Now I have to be honest, I had no idea that police listened to music when they were at work so I was more than just a little bit surprised to read this.
Surely it must be seriously distracting from the important job police do when a tranny is blaring out across the room? (edit: for my younger readers and the politically correct brigade out there, the word "tranny" is an old fashioned term for a transistor radio - it's not a suggestion that cross-dressing police officers stand in the corner of incident rooms belting out "I am what I am")
However I digress.
It seems that distraction, obvious as it is, is not actually the reason bosses have told our bold boys in blue to turn off Bowie@Breakfast and Boogie&Arlene.
They say it's for cost cutting reasons.
Now I'm truly stumped. What costs could listening to the wireless possibly have?
When Police Scotland became the one big centralised force in 2013 were cops ordered to stop listening to Radio Clyde in the West and Radio Forth in the East and only listen to one big central station like Radio Scotland? Did the BBC send the detector van round and hit them for royalties?
Or perhaps every time the theme tune from 'The Sweeney' comes on air, police feel the need to beat up members of the public and the doctors bills for police officers with sore fists are mounting up?
I don't know.
My best guess is that bosses feel that music has had some sort of a corrupting influence on our coppers and by cutting it down, it'll cut down corruption, therefore reducing complaints against officers and the legal costs of defending them.
Perhaps police were listening to Transvision Vamp's "Baby I don't care" when they got together with the Crown office and the HSE to decide a bin lorry driver who lied to the DVLA and mowed down six members of the public should not be prosecuted?

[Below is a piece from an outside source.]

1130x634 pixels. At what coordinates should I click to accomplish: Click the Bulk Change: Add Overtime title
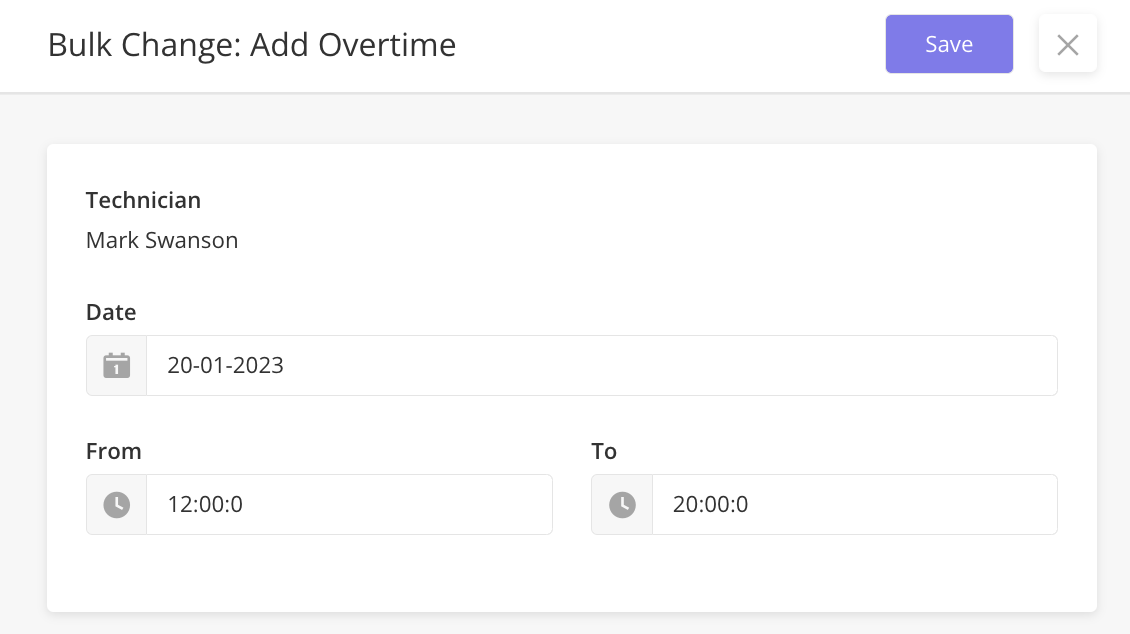252,45
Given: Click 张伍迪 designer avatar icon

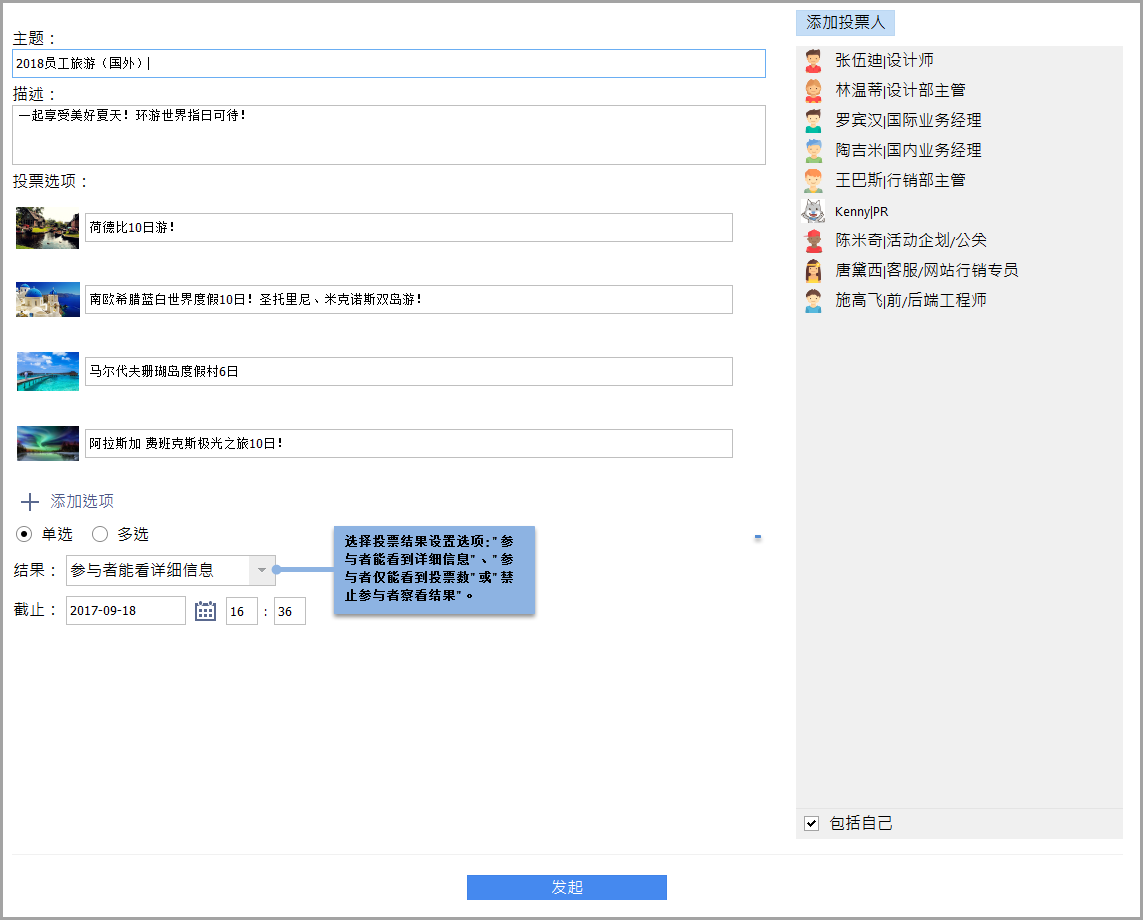Looking at the screenshot, I should pos(813,61).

Perhaps they were listening to Korn's "I will protect you" when they sabotaged the Coulson trial?
Perhaps they were listening to Nero's "Crush on you" when they took Sheku Bayoh in to custody?
One thing's for sure though. When their good buddies down at Hillsborough were on duty that fateful day in 1989, Fleetwood Mac's "Tell me lies, tell me sweet little lies" must have been blaring out of every coppers Sony Walkman.